#### What to do
With pictures left out, output exactly the lines from the line holding "Contact (1220, 23)" through the end of the data, both included.

(Information shown)

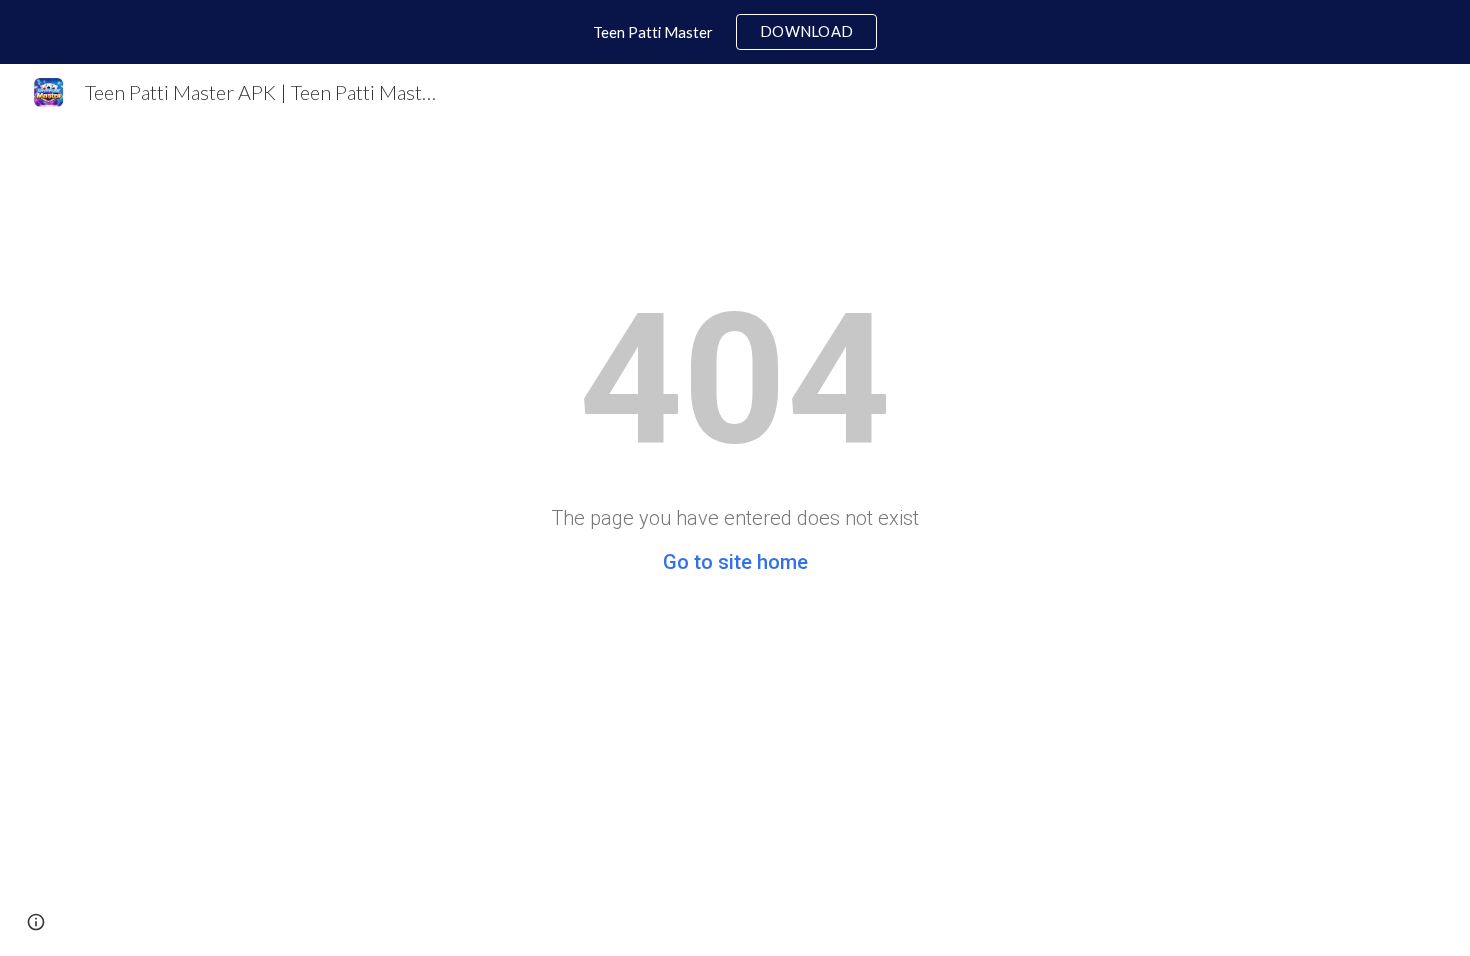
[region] (735, 32)
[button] (36, 922)
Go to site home (735, 562)
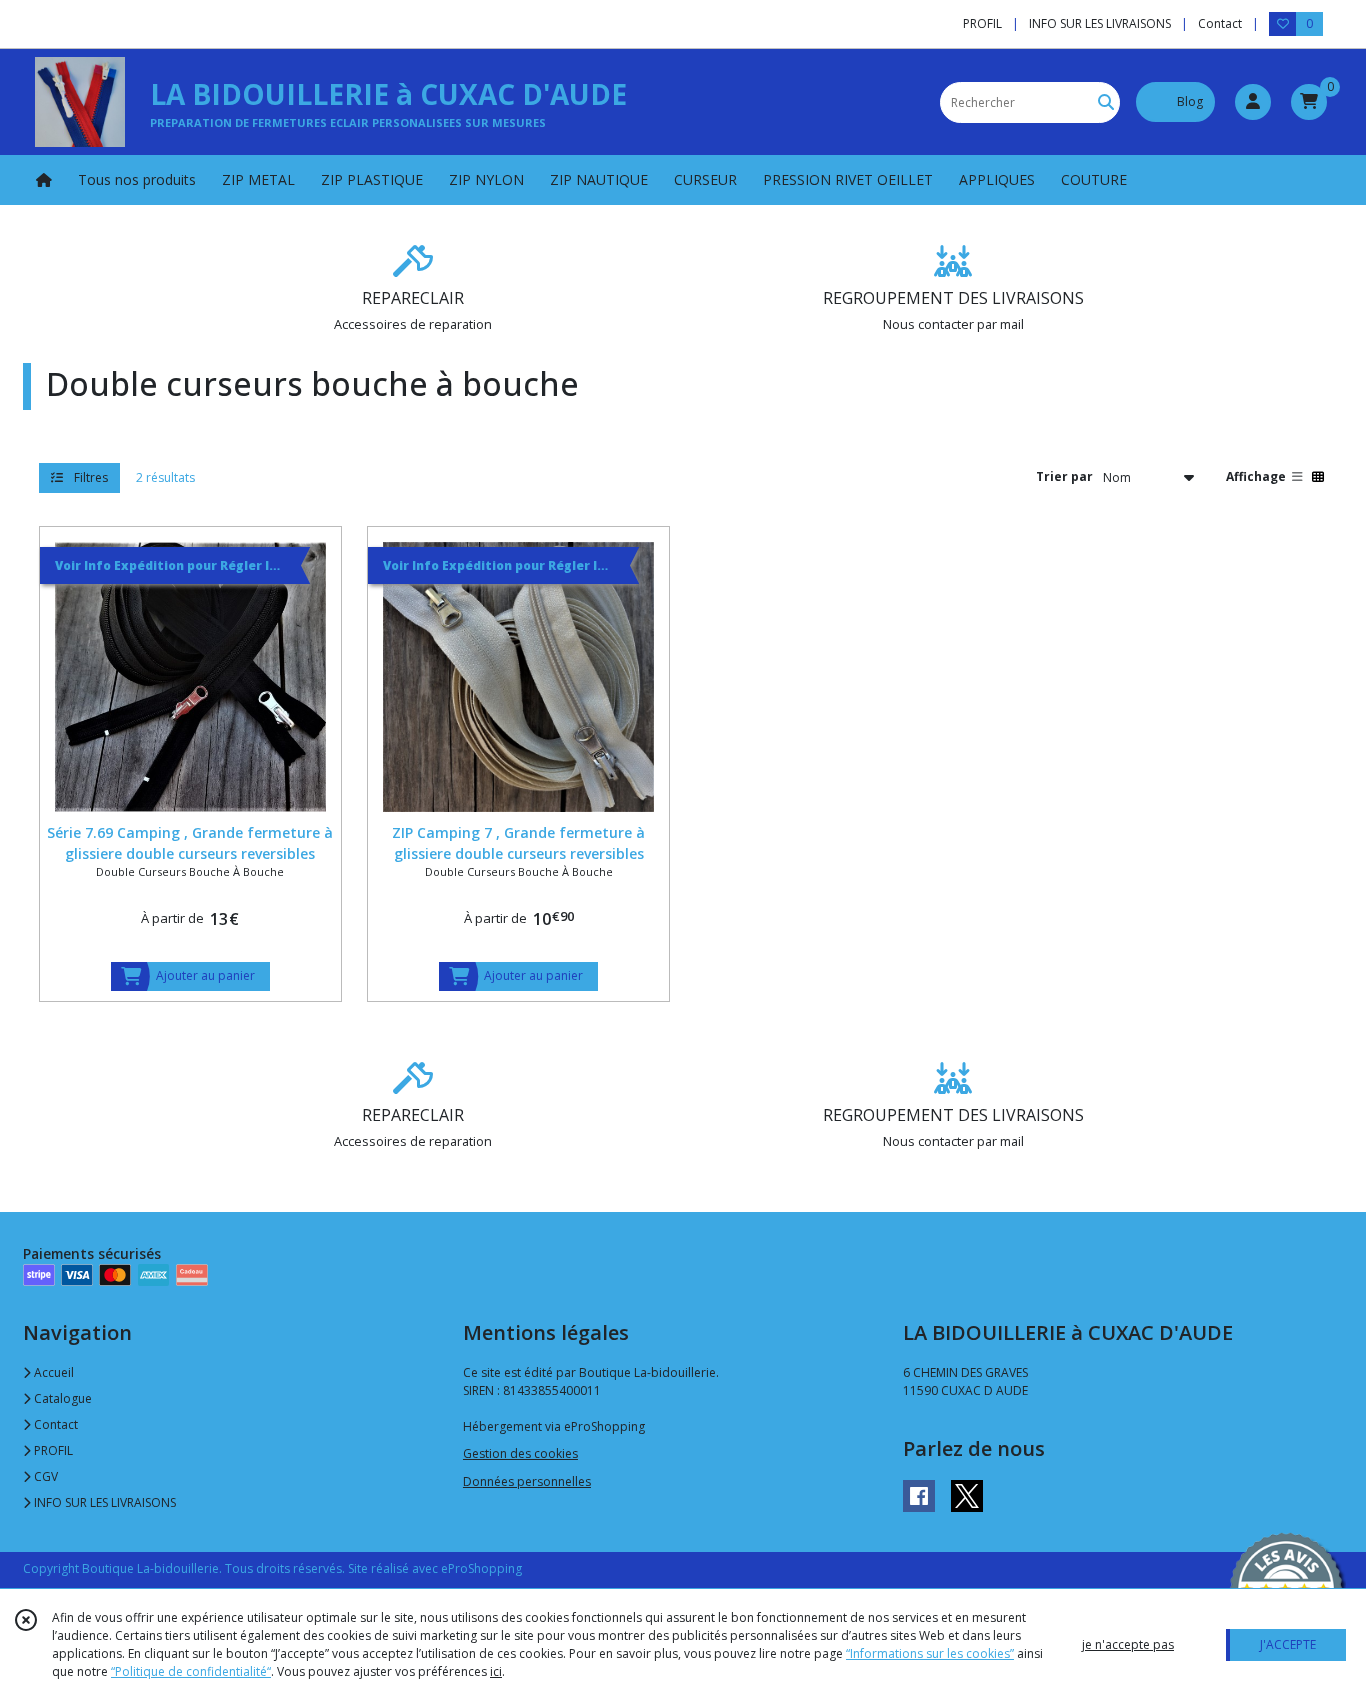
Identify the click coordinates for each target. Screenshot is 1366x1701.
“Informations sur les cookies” (930, 1653)
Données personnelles (527, 1481)
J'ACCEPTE (1288, 1644)
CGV (44, 1476)
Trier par (1064, 476)
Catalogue (61, 1398)
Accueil (52, 1372)
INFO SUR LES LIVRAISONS (103, 1502)
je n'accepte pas (1128, 1644)
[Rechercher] (1106, 102)
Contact (1220, 23)
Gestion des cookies (520, 1453)
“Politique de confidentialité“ (191, 1671)
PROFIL (52, 1450)
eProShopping (481, 1568)
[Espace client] (1253, 102)
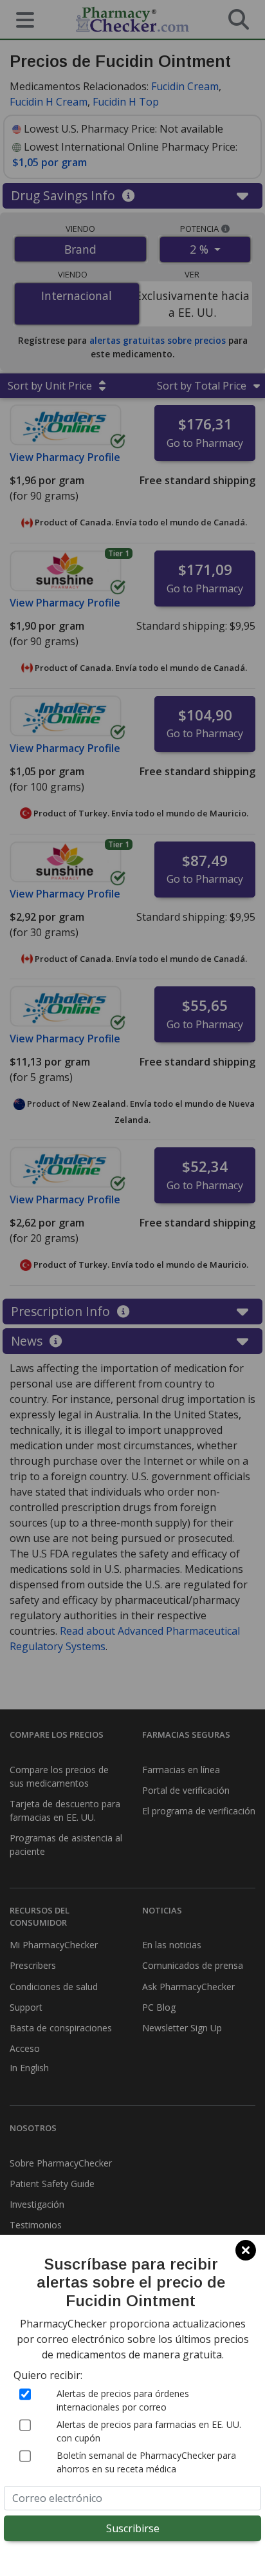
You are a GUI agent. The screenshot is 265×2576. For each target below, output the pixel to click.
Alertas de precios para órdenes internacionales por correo (123, 2400)
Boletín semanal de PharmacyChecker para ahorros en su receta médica (146, 2462)
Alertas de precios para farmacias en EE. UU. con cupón (149, 2431)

(End Information shown)

#### Answer section
Contact (1220, 23)
Gestion des cookies (520, 1453)
“Politique de confidentialité“ (191, 1671)
PROFIL (52, 1450)
eProShopping (481, 1568)
[Espace client] (1253, 102)
You are a GUI agent. The screenshot is 265×2576. For each target below, output the pixel to click.
Alertas de precios para órdenes internacionales por correo (123, 2400)
Boletín semanal de PharmacyChecker para ahorros en su receta médica (146, 2462)
Alertas de precios para farmacias en EE. UU. con cupón (149, 2431)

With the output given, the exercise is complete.